Before anything else, I would just like to officially say that I am a Workaholics addict. I can not get enough of that show and the new season is out next week so I can’t wait!
Anyways, I’m trying my best to get every last bit of fresh stuff from my garden. The one thing that seems impervious to the cold weather creeping in is basil. I had handfuls of this stuff growing all across a good part of my garden so pesto seemed the best route. Freezable, healthy and an all-around crowd pleaser. Really, who doesn’t like pesto. It’s blasphemous not to.

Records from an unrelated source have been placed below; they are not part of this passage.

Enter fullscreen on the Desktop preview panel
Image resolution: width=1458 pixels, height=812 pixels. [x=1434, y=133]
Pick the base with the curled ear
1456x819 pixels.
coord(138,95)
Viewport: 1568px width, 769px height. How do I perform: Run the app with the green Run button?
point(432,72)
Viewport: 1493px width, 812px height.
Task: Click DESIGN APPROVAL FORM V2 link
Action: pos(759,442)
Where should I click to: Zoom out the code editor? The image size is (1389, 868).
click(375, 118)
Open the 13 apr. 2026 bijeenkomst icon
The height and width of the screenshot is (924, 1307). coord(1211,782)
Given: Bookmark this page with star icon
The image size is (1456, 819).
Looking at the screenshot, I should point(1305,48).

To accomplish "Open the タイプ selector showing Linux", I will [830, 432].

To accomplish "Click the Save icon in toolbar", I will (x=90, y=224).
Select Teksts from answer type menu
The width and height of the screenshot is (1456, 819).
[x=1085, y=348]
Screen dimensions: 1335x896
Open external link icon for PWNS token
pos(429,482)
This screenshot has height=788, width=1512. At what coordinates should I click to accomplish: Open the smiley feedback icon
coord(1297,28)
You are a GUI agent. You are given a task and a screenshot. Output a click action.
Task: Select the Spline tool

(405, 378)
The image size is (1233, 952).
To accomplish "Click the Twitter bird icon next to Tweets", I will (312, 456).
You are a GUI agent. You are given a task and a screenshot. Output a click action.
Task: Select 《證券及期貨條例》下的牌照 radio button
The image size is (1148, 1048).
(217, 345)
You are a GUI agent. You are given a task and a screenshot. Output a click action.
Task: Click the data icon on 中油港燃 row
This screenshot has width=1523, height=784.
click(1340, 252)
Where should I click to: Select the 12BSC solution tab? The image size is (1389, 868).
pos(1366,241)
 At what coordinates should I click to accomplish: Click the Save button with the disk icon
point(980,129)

I borrowed this recipe from The Yummy Life, worked perfectly! It gives proper directions on freezing as well.
- 4 cups fresh basil
- 3-4 cloves garlic, depending on how much you like
- 1 cup grated parmesan cheese
- 2/3 cup pine nuts
- 1 tsp. kosher salt
- 1 tsp. black pepper
- 1 cup olive oil
You’ll need a food processor for this one. Put garlic in the food processor until it’s all finely chopped. Next, do the same with the basil until it’s all well blended and very finely chopped. Scrape the sides to make sure everything is included.
Add in the cheese, pine nuts, salt and pepper. Blend together until it’s a thick paste-like texture. Slowly, add in the olive oil while pulsing the pesto so the oil is very well mixed in.
That’s it! Super quick and goes with…well, almost everything. I made it with fettuccine, but plan to put it on bagels or add it into salad dressings. It can also be really good on pizza, or with rice.
Seriously. Best food ever.
This is it on pasta. The photo doesn’t even begin to show how yummy it was, I was just too hungry to take a proper one. Enjoy!